Stanley Johnson's plan to apply for a French passport was revealed in his daughter Rachel’s book Rake’s Progress: My Political Midlife Crisis when it was published in March
Credit: Facundo Arrizabalaga/EPA
Stanley Johnson has declared he will “always be a European” on the eve of Brexit, as he confirmed he had applied for a French passport.
The Prime Minister’s father said his familial ties to the Gallic nation led him to seek citizenship on the day the transition period came to an end.
He said: “If I understand it correctly, I am French. My mother was born in France, her mother was totally French as was her grandfather. So for me it is about reclaiming what I already have. And that makes me very happy.”
The environmental campaigner told French radio station RTL on Thursday: “You can’t tell the English ‘you’re not European’. Europe is more than the single market, it’s more than the European Union.
“That said, to have a link like that with the EU is important,” he concluded, in an apparent reference to his passport application.
His mother, known in the family as Granny Butter, claimed to come from an ancient line of French nobility.
Her own mother’s maiden name was de Pfeffel, which was adopted as one of Boris Johnson’s middle names.
The Prime Minister and his siblings spent part of their childhood in Brussels as their father worked for the European Commission.
Mr Johnson senior was also the Tory MEP for Wight and Hampshire East from 1979 to 1984.
A source close to the family suggested Mr Johnson had applied so that his grandchildren could live and work in the EU after Brexit.

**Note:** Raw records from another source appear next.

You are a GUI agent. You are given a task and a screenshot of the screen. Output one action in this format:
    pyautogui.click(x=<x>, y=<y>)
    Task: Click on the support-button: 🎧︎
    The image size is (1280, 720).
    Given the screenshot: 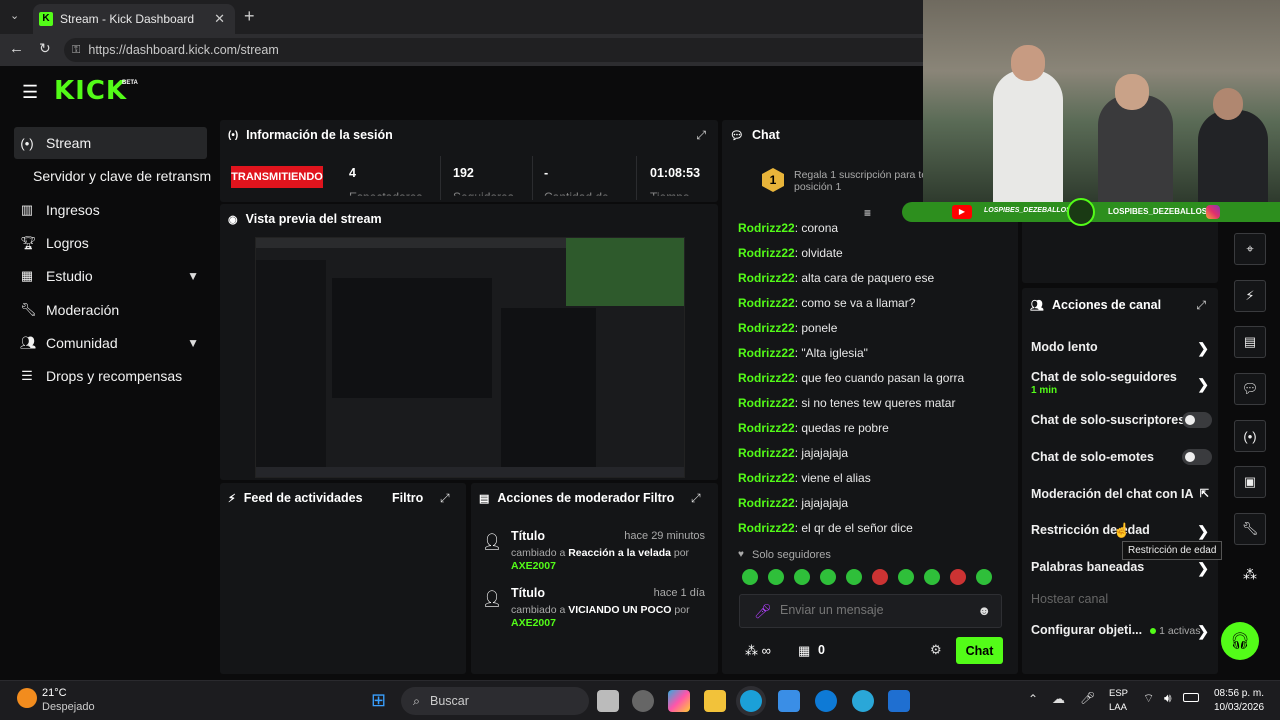 What is the action you would take?
    pyautogui.click(x=1240, y=641)
    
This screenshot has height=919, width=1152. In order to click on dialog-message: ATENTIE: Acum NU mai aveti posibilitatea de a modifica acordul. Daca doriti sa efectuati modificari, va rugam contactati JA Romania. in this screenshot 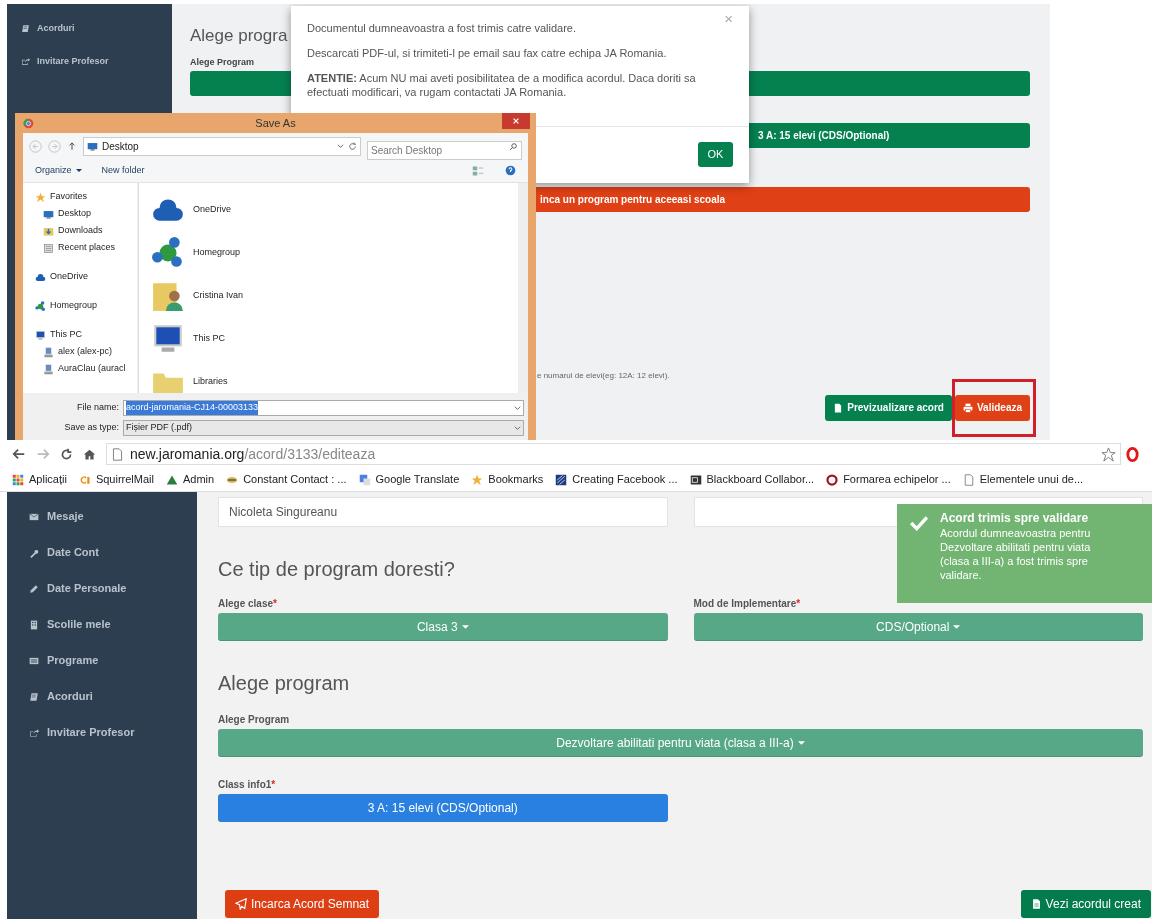, I will do `click(502, 85)`.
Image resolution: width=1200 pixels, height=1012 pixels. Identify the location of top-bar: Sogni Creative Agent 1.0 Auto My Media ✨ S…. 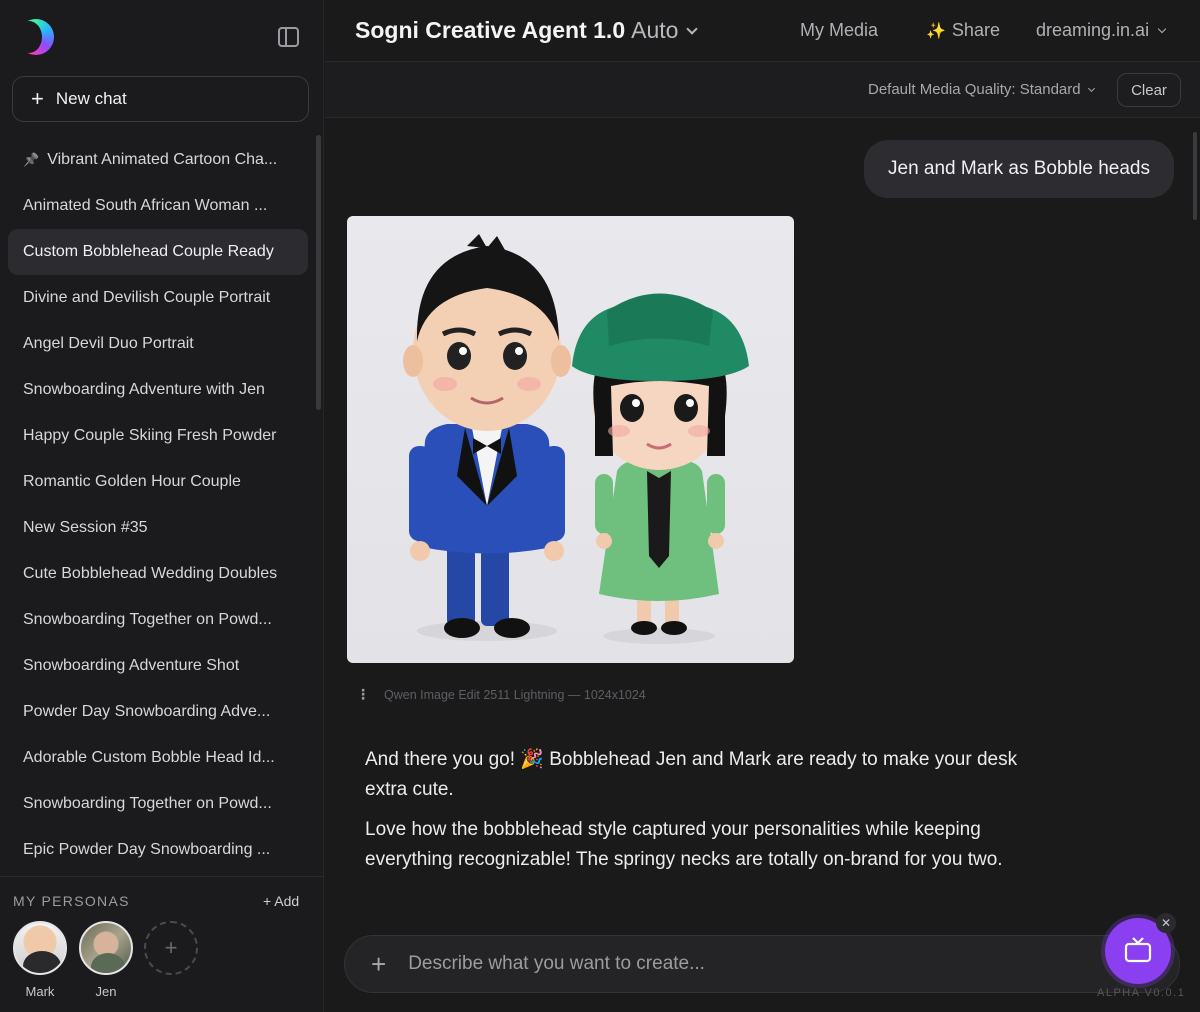
(762, 31).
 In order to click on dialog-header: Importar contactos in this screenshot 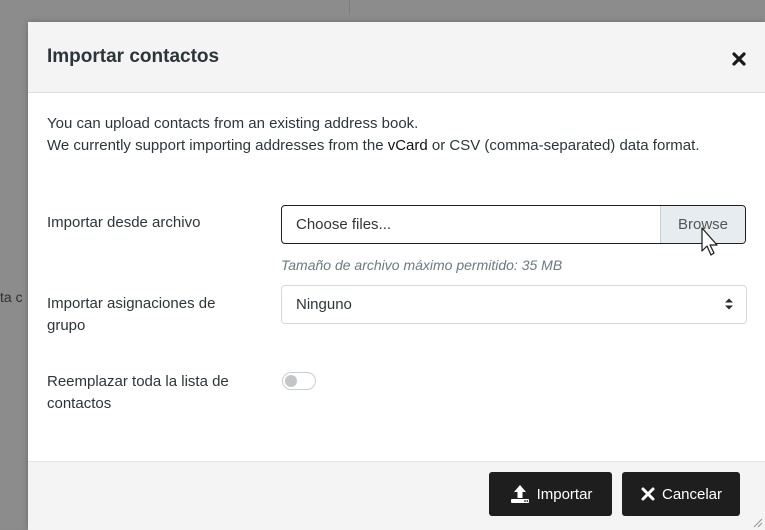, I will do `click(396, 58)`.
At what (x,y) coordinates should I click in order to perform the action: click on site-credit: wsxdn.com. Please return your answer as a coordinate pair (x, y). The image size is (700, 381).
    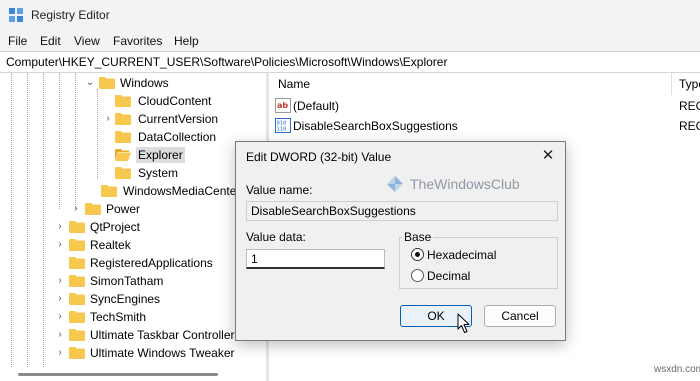
    Looking at the image, I should click on (677, 370).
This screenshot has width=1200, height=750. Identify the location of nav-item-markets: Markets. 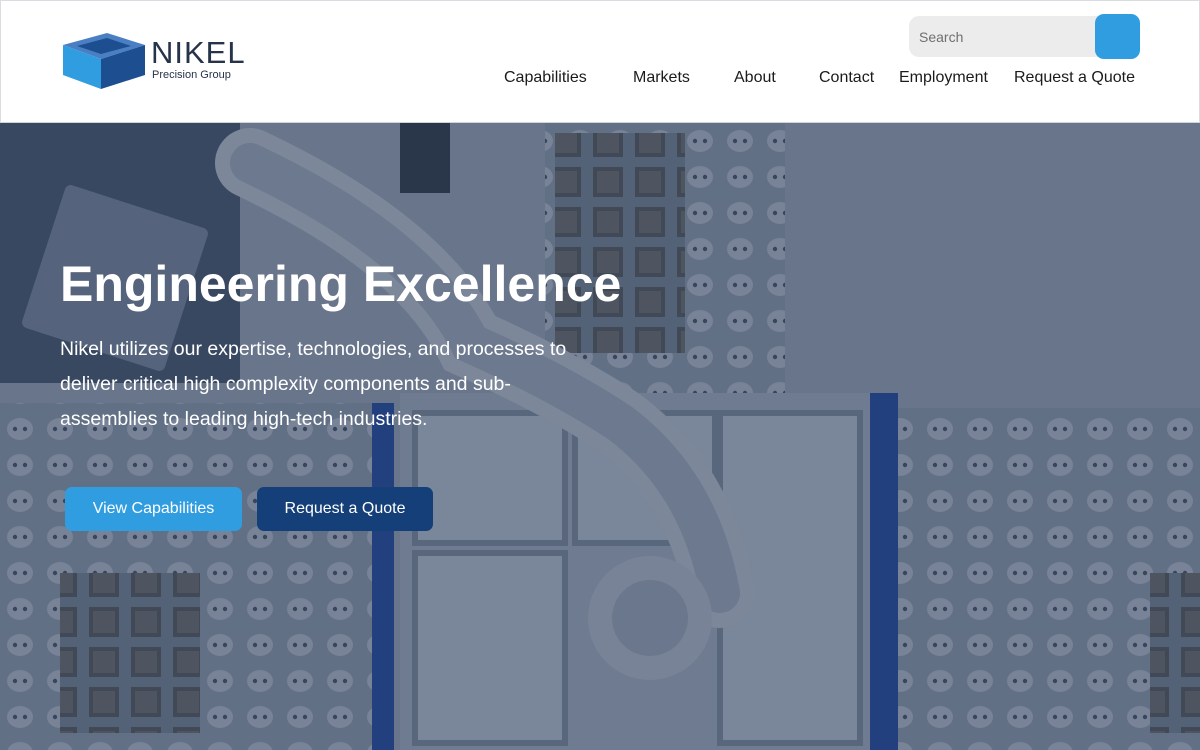
(662, 78).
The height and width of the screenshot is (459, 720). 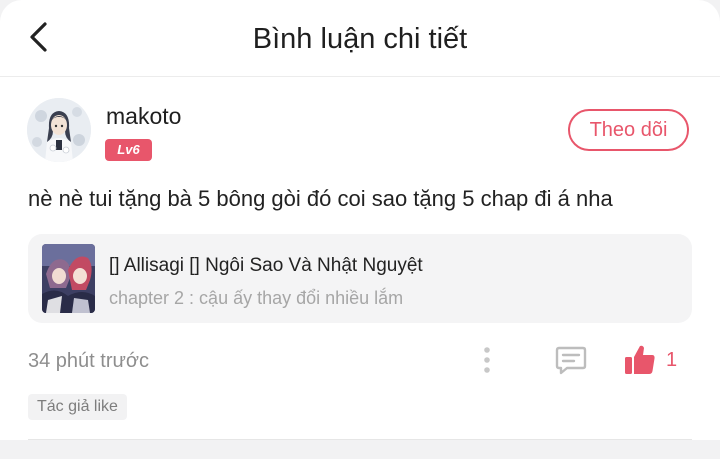 I want to click on user-avatar-icon, so click(x=59, y=130).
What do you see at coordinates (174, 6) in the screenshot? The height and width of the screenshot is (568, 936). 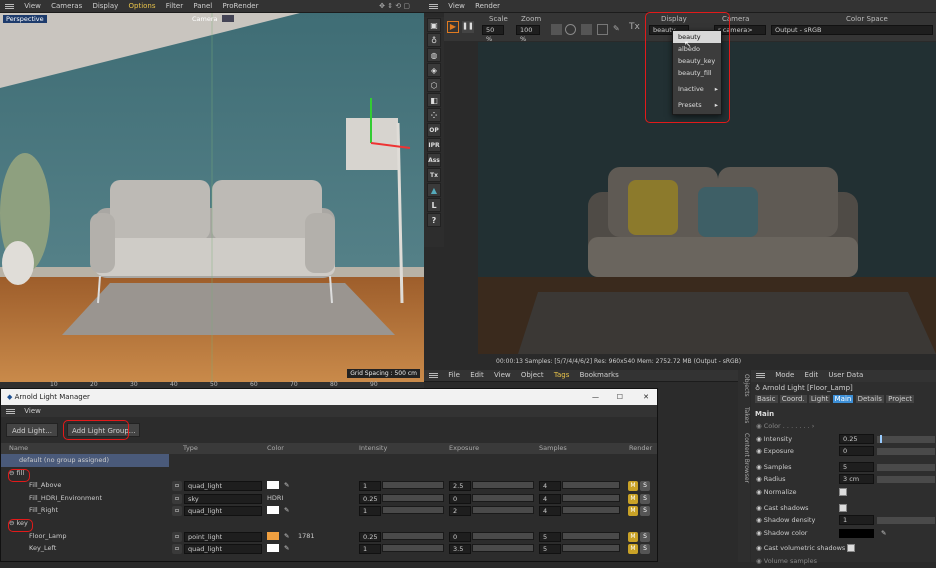 I see `menu-filter: Filter` at bounding box center [174, 6].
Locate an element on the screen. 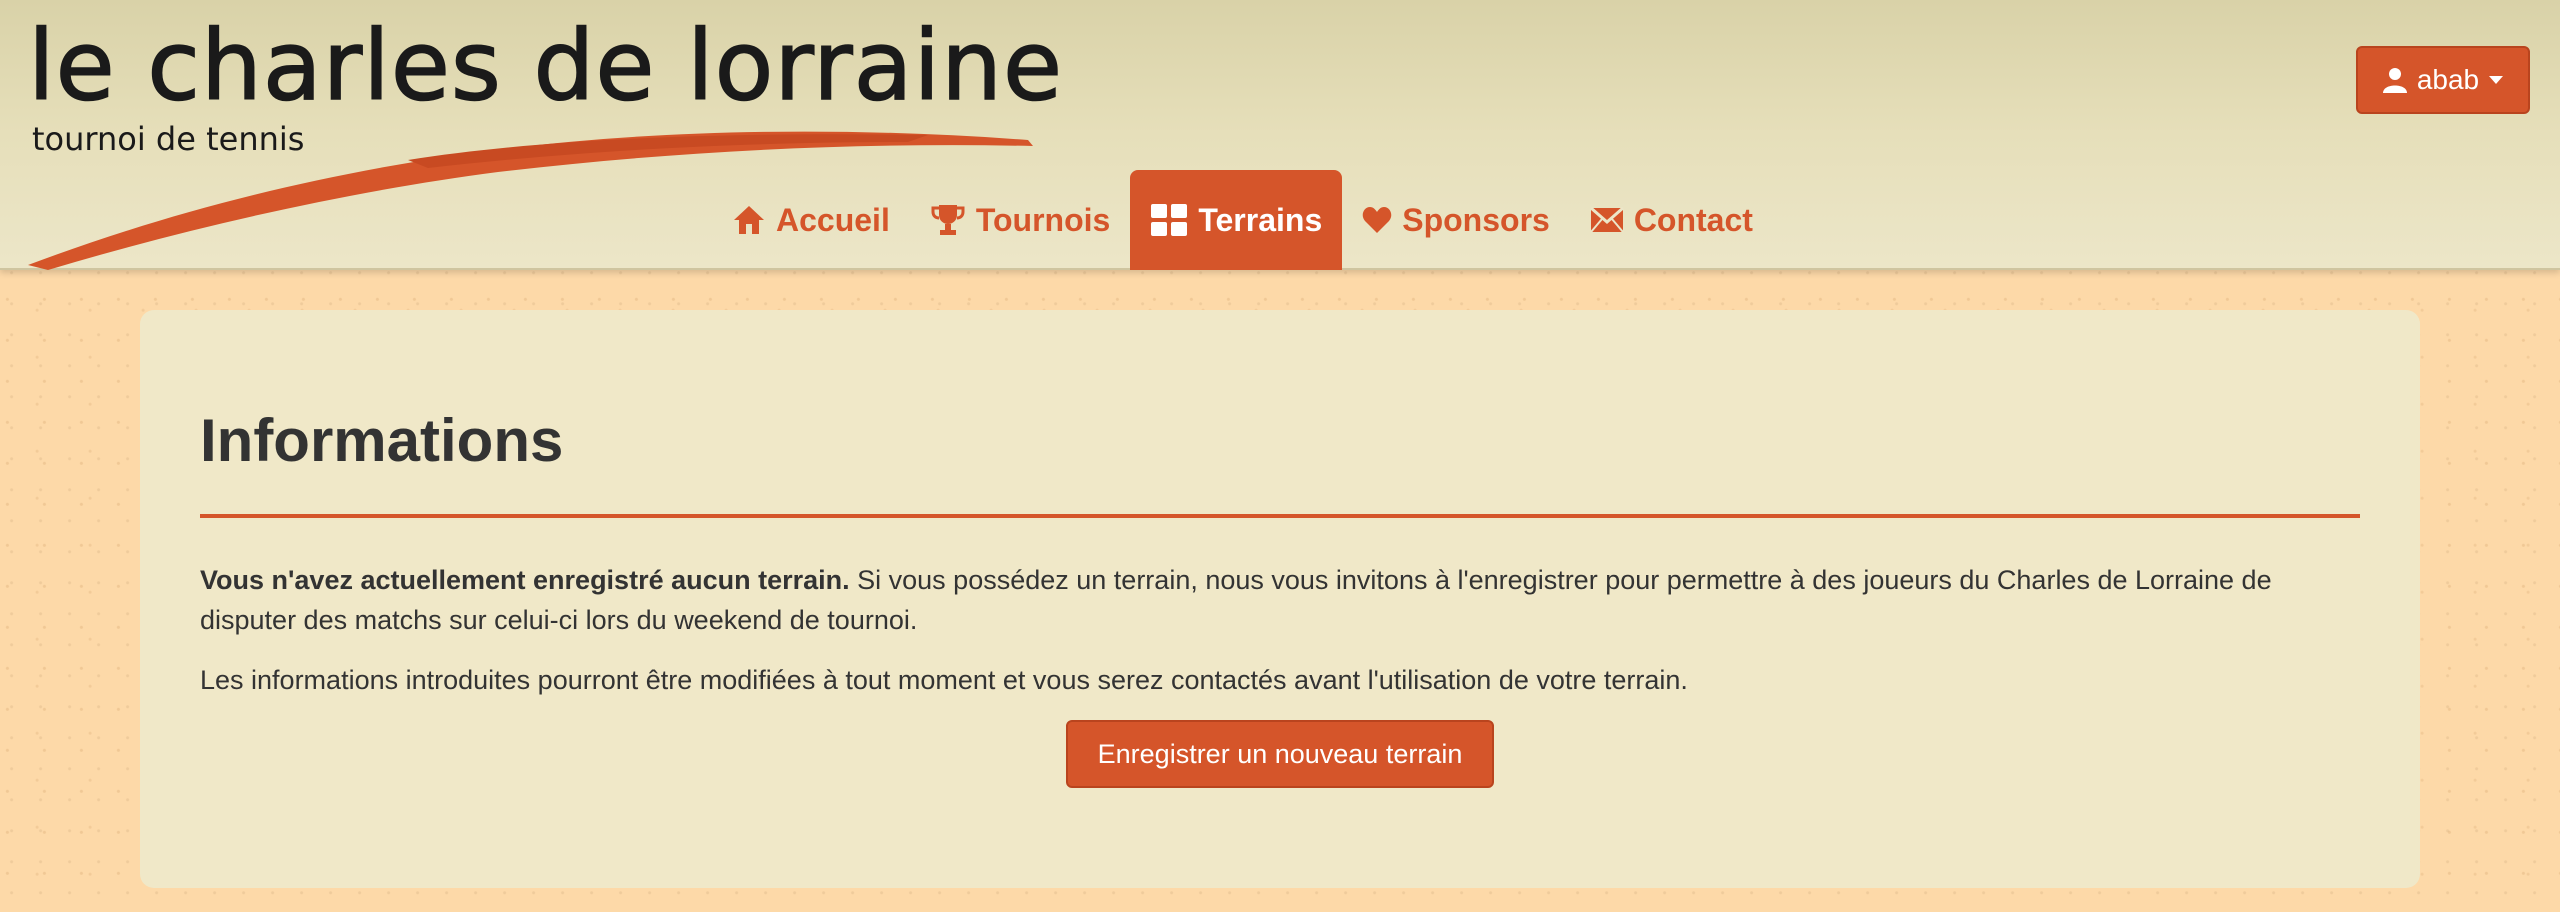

His plan to apply for a French passport was revealed in his daughter Rachel Johnson’s book Rake’s Progress: My Political Midlife Crisis when it was published in March.
Ms Johnson wrote that her father was “en route to becoming a French citizen, as his mother had been born in Versailles and his grandmother had been in Paris”.
“This is good news – I might be able to become French too,” she added.
Mr Johnson senior has been mulling over the application for some time. Asked about the suggestion in November 2019, he said it was a “nice thought”.